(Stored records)
============================================================

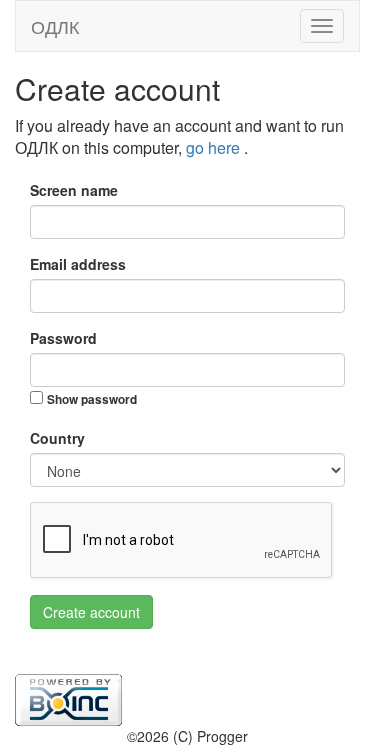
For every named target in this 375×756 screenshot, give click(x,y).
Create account (91, 612)
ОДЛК (55, 26)
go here (215, 147)
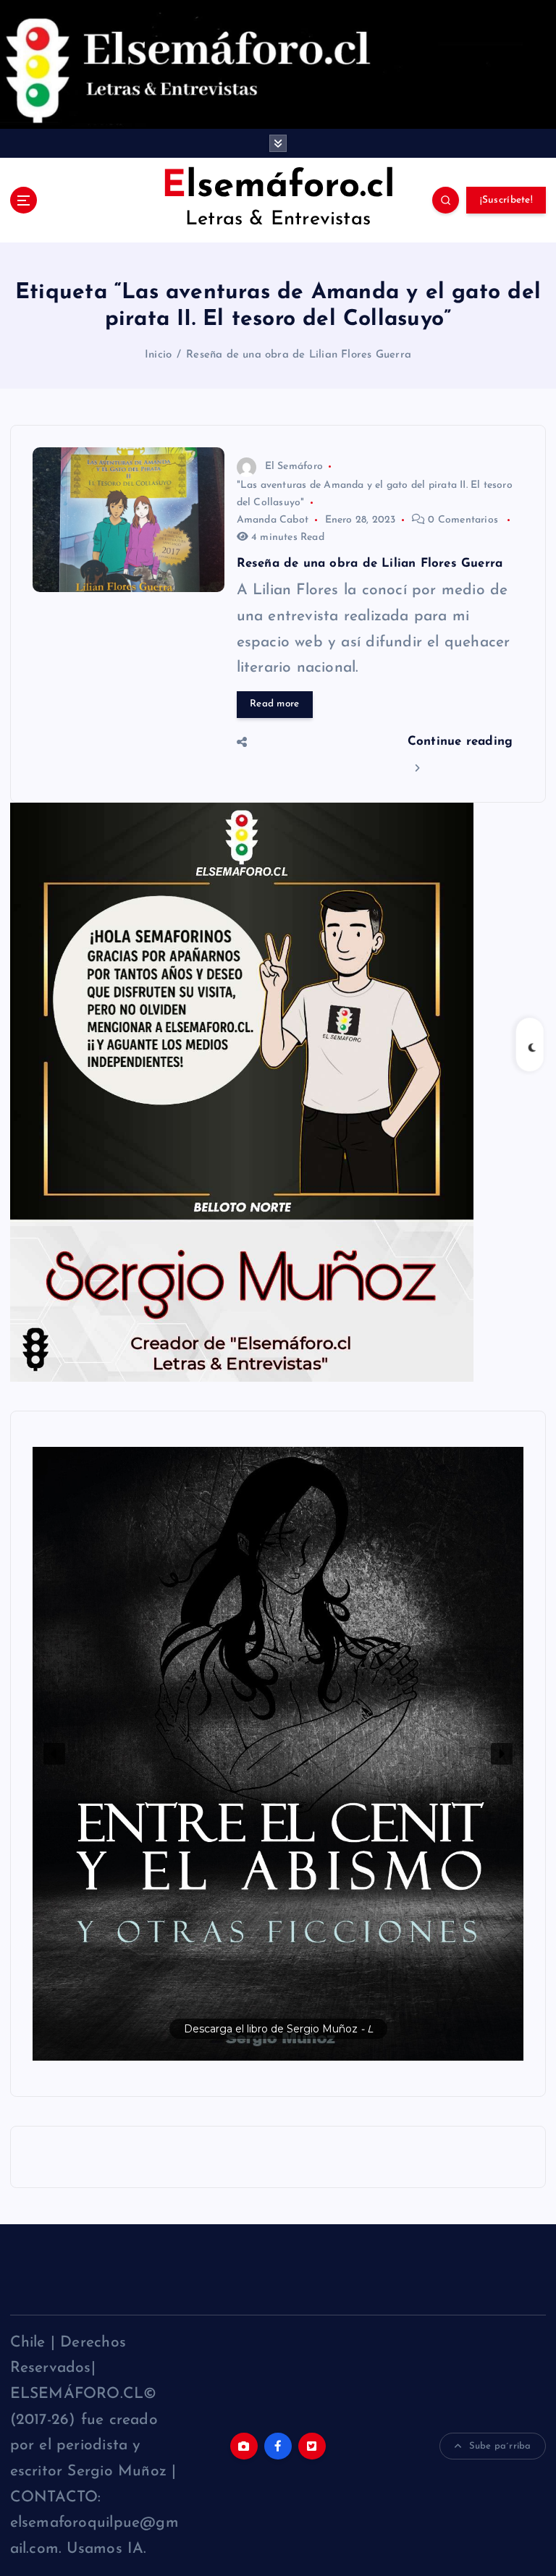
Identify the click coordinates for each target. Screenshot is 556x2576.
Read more (274, 704)
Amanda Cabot (273, 520)
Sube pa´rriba (500, 2446)
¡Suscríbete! (506, 200)
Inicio (158, 355)
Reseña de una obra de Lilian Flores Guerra (298, 355)
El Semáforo (294, 466)
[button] (278, 1754)
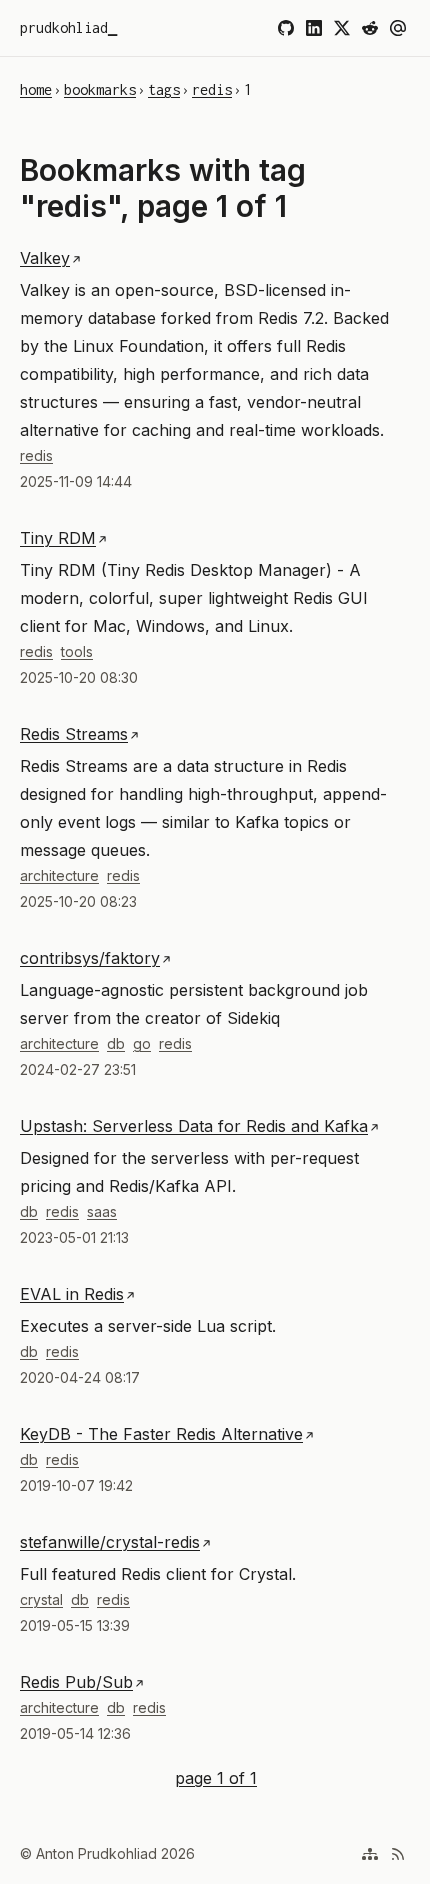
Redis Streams (74, 734)
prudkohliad (64, 27)
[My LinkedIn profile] (314, 28)
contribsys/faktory (90, 958)
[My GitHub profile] (286, 28)
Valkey (45, 258)
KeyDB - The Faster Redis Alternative (161, 1434)
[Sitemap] (370, 1854)
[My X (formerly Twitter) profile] (342, 28)
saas (102, 1211)
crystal (41, 1599)
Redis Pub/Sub (76, 1682)
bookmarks (100, 89)
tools (77, 651)
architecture (59, 875)
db (116, 1043)
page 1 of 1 (216, 1776)
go (142, 1043)
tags (164, 89)
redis (212, 89)
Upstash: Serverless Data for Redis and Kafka (194, 1126)
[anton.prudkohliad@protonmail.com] (398, 28)
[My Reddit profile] (370, 28)
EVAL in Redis (72, 1294)
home (36, 89)
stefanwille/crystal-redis (110, 1542)
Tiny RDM (58, 538)
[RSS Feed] (398, 1854)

============================================================

→ **Your objective**:
Hand back the records above exactly, leaving out every picture.

→ **Expected answer**:
For every named target in this 375×756 screenshot, give click(x,y).
Create account (91, 612)
ОДЛК (55, 26)
go here (215, 147)
Identify the click coordinates for each target. Screenshot is 556x2576.
Read more (274, 704)
Amanda Cabot (273, 520)
Sube pa´rriba (500, 2446)
¡Suscríbete! (506, 200)
Inicio (158, 355)
Reseña de una obra de Lilian Flores Guerra (298, 355)
El Semáforo (294, 466)
[button] (278, 1754)
Redis Streams (74, 734)
prudkohliad (64, 27)
[My LinkedIn profile] (314, 28)
contribsys/faktory (90, 958)
[My GitHub profile] (286, 28)
Valkey (45, 258)
KeyDB - The Faster Redis Alternative (161, 1434)
[Sitemap] (370, 1854)
[My X (formerly Twitter) profile] (342, 28)
saas (102, 1211)
crystal (41, 1599)
Redis Pub/Sub (76, 1682)
bookmarks (100, 89)
tools (77, 651)
architecture (59, 875)
db (116, 1043)
page 1 of 1 (216, 1776)
go (142, 1043)
tags (164, 89)
redis (212, 89)
Upstash: Serverless Data for Redis and Kafka (194, 1126)
[anton.prudkohliad@protonmail.com] (398, 28)
[My Reddit profile] (370, 28)
EVAL in Redis (72, 1294)
home (36, 89)
stefanwille/crystal-redis (110, 1542)
Tiny RDM (58, 538)
[RSS Feed] (398, 1854)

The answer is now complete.